The education sector is better prepared for disasters today with the implementation of European Community Humanitarian Office (ECHO) – Save the Children Projects from 2011 to 2018. However, the lack of trained response team still remains a major challenge.
This was highlighted during the lessons sharing workshop on the ECHO program held in Thimphu yesterday.
As part of the project, over 200 disaster focal teachers and principals from 131 schools were trained on disaster risk management (DRM) between 2013 and 2014. The project also included a Comprehensive Disaster Management Project for Education Sector and a Comprehensive Disaster Management Project for Bhutan.

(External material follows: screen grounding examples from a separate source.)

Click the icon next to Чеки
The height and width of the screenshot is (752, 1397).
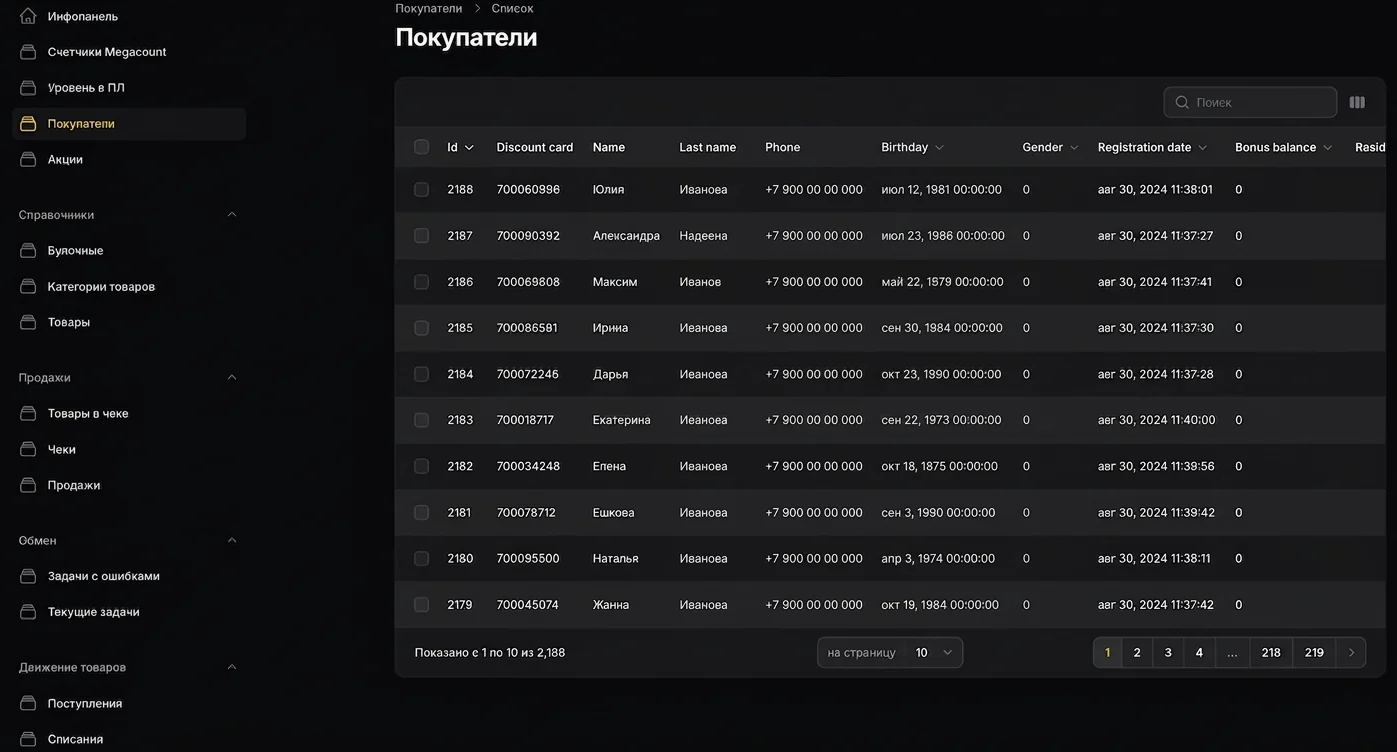pyautogui.click(x=28, y=450)
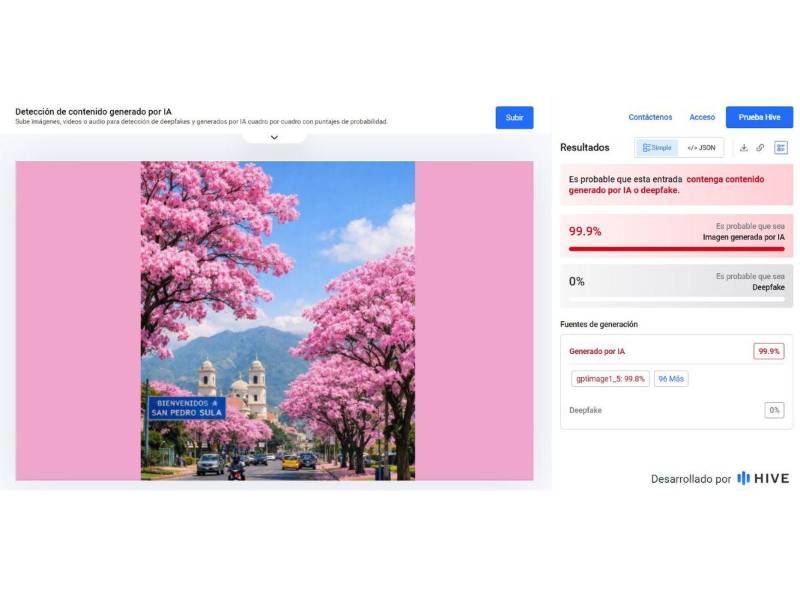Switch results to Simple view
The width and height of the screenshot is (800, 600).
pyautogui.click(x=657, y=147)
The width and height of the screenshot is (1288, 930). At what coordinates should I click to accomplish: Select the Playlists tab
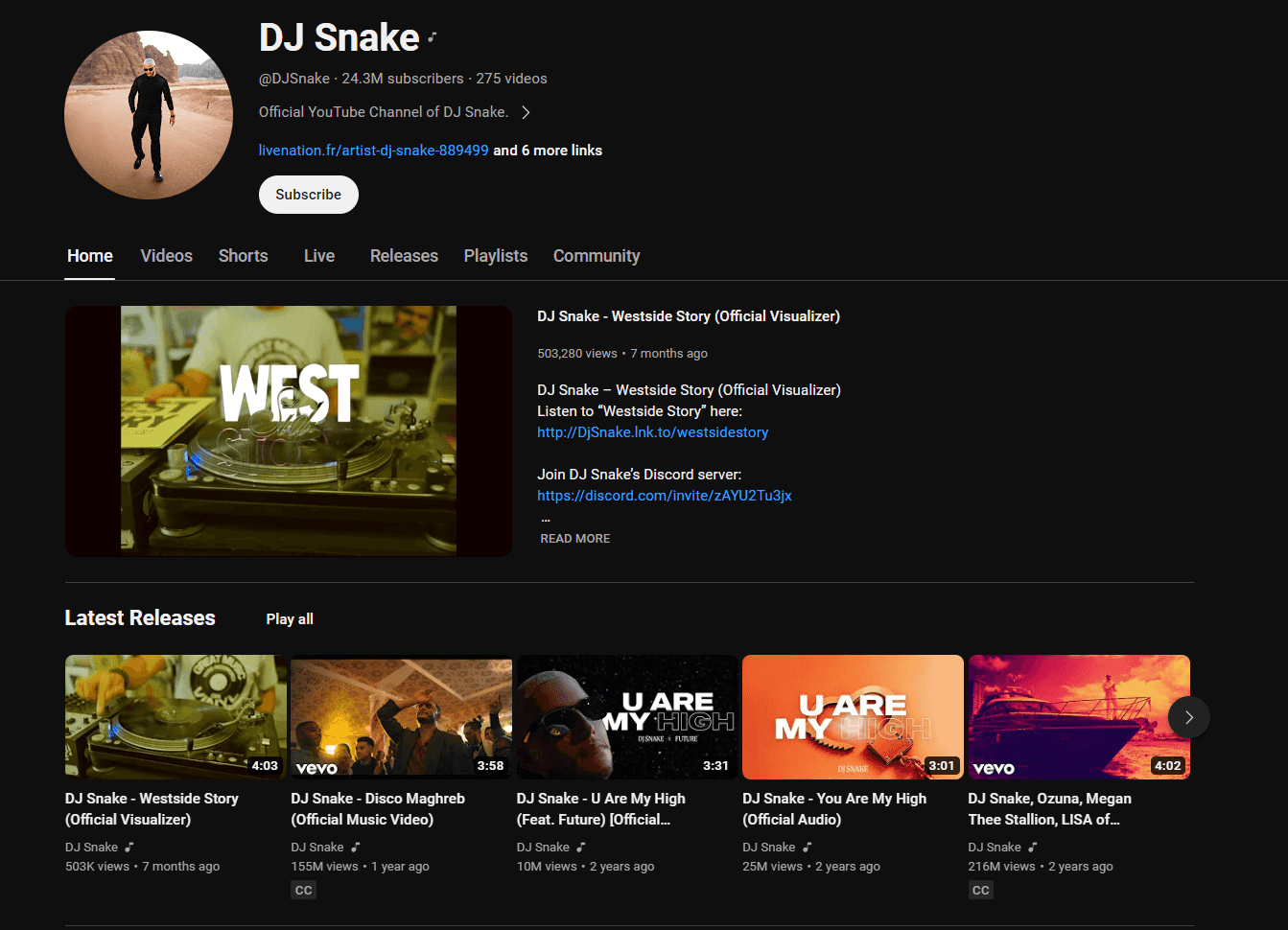(x=495, y=255)
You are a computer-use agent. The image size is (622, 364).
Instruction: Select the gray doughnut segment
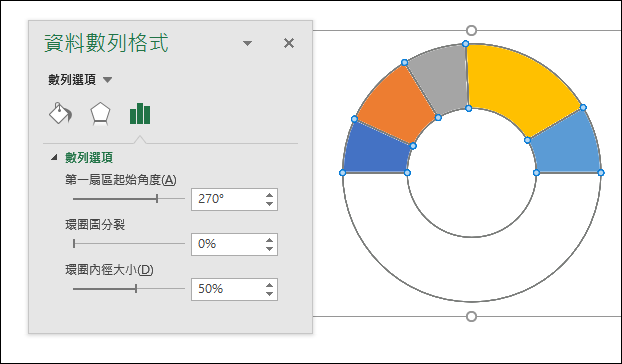coord(440,79)
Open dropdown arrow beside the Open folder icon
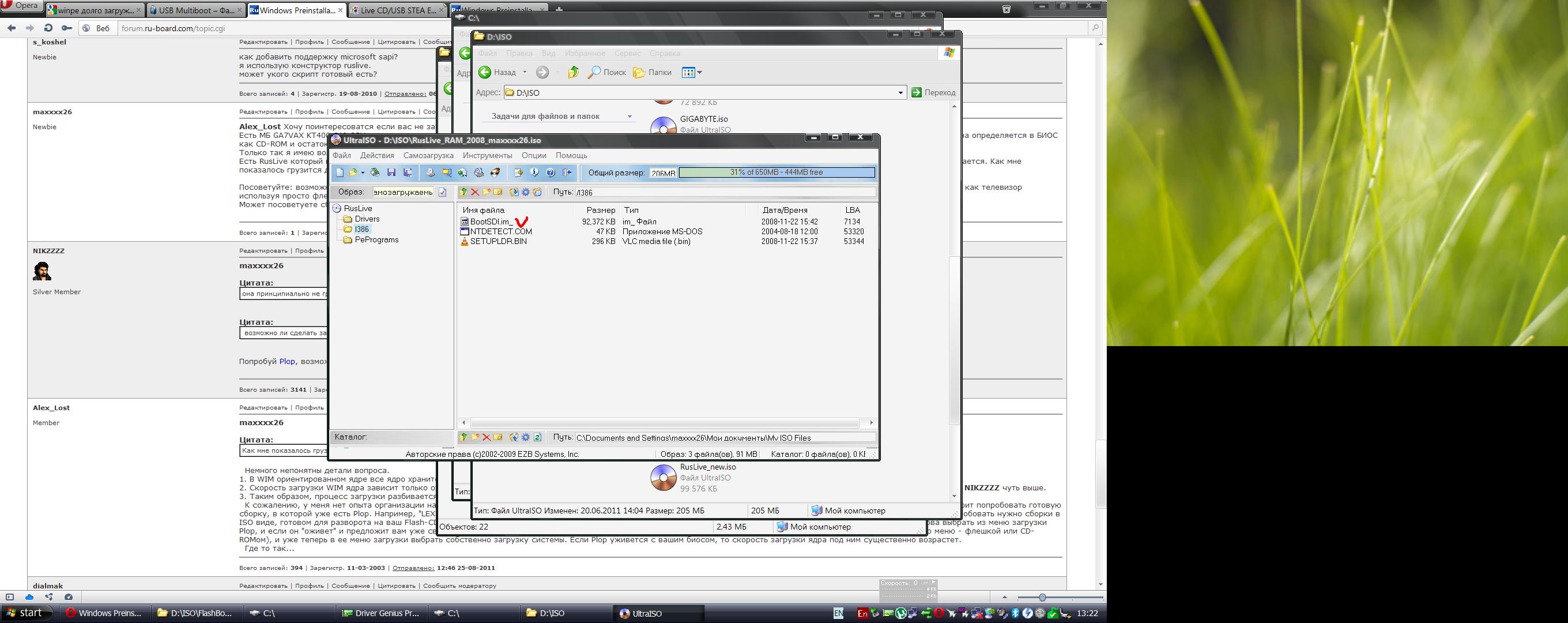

Despite these initiatives, the lack of trained response team at the school level, community level and national level was one of the key challenges.
Karma Doma Tshering, Disaster Risk Reduction Project Manager with Save the Children Bhutan said that although the education sector is prepared with all the procedures and mechanisms in place there are gaps in terms of response team. “We do not have well equipped response teams who would be able to respond as per their roles and responsibilities that are envisioned in the guideline and the Act,” she said.
She pointed out the need to build capacity across local, dzongkhag and national levels since mobilisation of response teams across these levels would take time given Bhutan’s mountainous topography.
To address these issues and challenges, three key priorities have been identified: strengthen education sector capacities for effective response and education continuity after disasters, enhance DRM capacities of the most vulnerable groups and ensure sustainability through integration of DRM into school curriculum and quality monitoring systems.
The European Union Humanitarian Aid funded the ECHO-Save the Children Disaster Risk Reduction Project.